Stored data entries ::
Start of Block

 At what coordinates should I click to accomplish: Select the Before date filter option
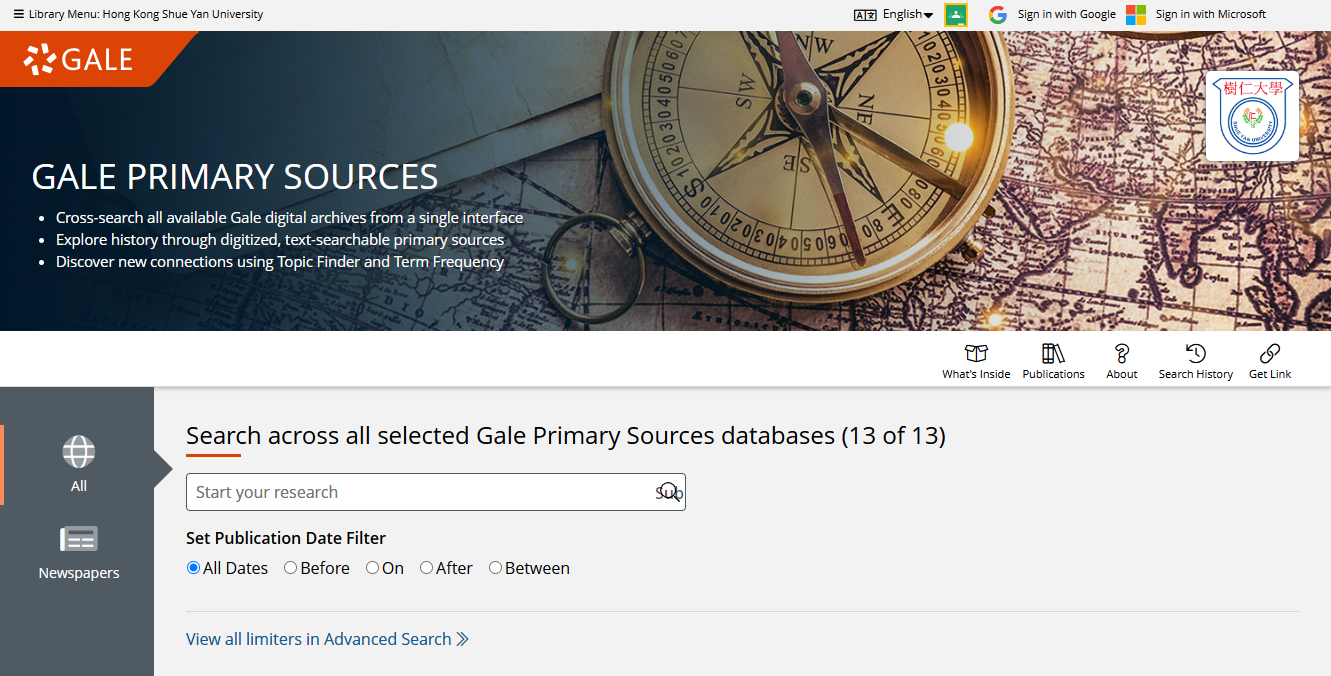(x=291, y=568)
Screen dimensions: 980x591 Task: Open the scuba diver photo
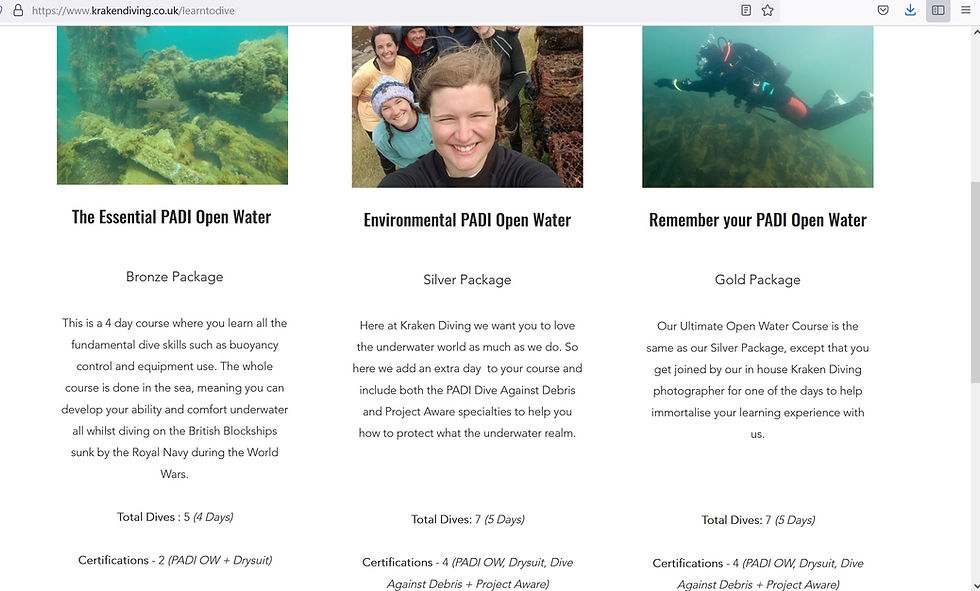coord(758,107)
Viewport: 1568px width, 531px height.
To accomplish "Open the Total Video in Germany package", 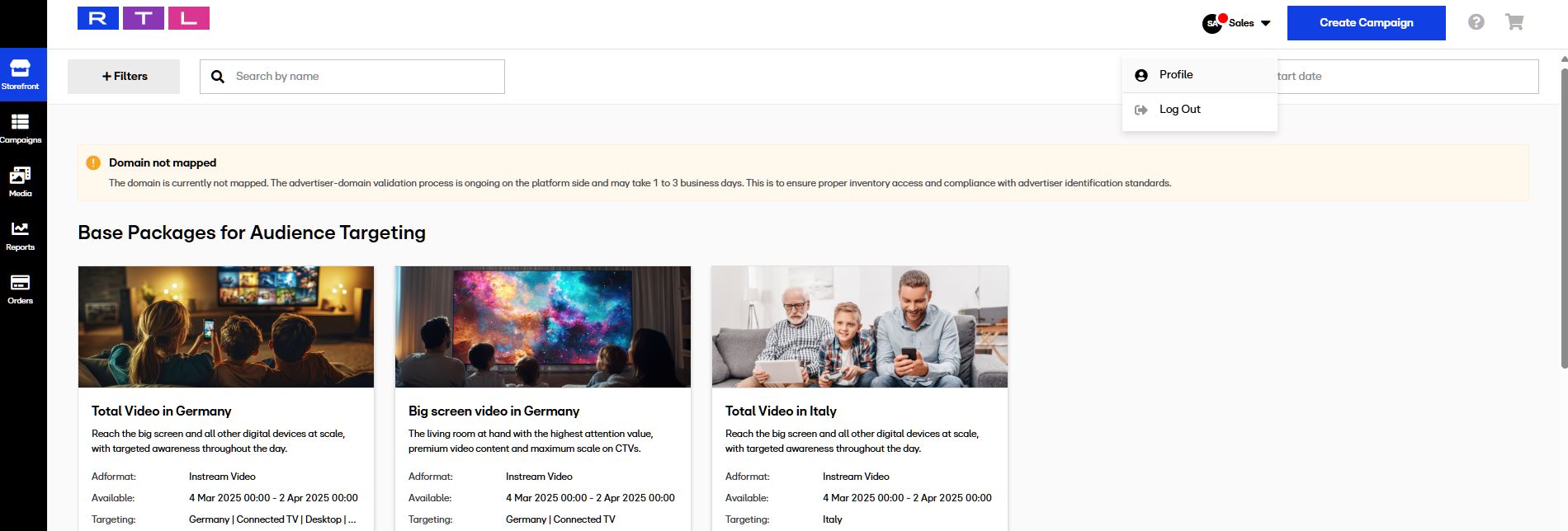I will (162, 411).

End of Block

TASK DETAILS ::
Repeat only the lines between the top of the entries above and the line containing "Viewport: 1568px width, 531px height.", both ends included, without the pictures.

EXERCISE RESULT ::
 At what coordinates should I click to accomplish: Select the Before date filter option
(x=291, y=568)
Screen dimensions: 980x591 Task: Open the scuba diver photo
coord(758,107)
Viewport: 1568px width, 531px height.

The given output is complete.